In September 2016, Happy Hippie teamed up with the band Phantogram and The Trevor Project to support LGBTQ youth and raise suicide prevention awareness across Instagram, Facebook and Twitter; the campaign coincided with Suicide Prevention Month. The foundation, Cyrus and Phantogram shared mental health facts, suicide prevention resources and crisis intervention hotline information. Following the result of the 2016 U.S. presidential election, in which Donald Trump was elected the 45th President of the United States, Cyrus launched a new campaign called #HopefulHippies that "encourage[d] people to take action in their communities." In an Instagram post announcing the #HopefulHippies campaign, Cyrus announced that Happy Hippie would begin supporting public school classroom projects with DonorsChoose. Cyrus stated that the focus on education was "in honor of Clinton". The #HopefulHippies campaign was able to raise over $11,000, helping over 10,000 students across 60 schools between November 10, 2016, and February 13, 2017.

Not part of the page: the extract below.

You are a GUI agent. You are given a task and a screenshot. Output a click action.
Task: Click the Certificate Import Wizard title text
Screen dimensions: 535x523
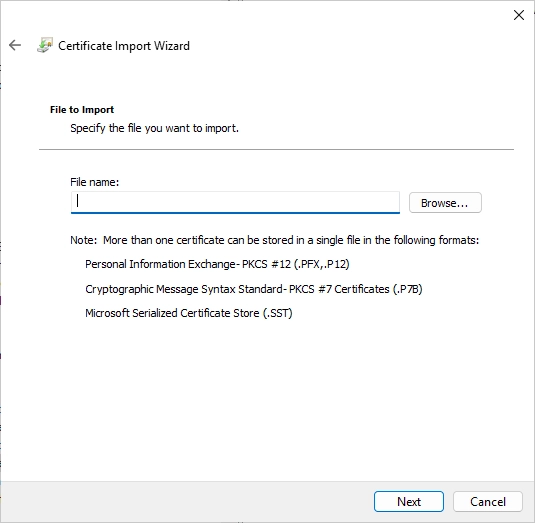124,46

=== The Backyard Sessions ===
In 2012, Cyrus released a series of videos called the Backyard Sessions, in which she performed covers of her favorite songs in her own backyard. In 2015, she released a new set of Backyard Sessions videos to publicize the launch of the Happy Hippie Foundation, beginning on May 6 when she performed "Different" with Joan Jett. The sessions were a collaboration with Facebook, and allowed for donations to be made to the foundation through the site. Cyrus also collaborated with singer Ariana Grande to perform the Crowded House cover of "Don't Dream It's Over". The video became the most popular from the sessions, and the duo also performed it in honor of Ariana Grande's One Love Manchester, a benefit concert for the attacks at the singers' concert in Manchester, England. Some of the songs in the sessions reflected the foundation's themes: Cyrus's cover of Dido's "No Freedom" was dedicated to Leelah Alcorn, and she performed "Androgynous" and "True Trans Soul Rebel" with Laura Jane Grace, who came out as transgender in 2012.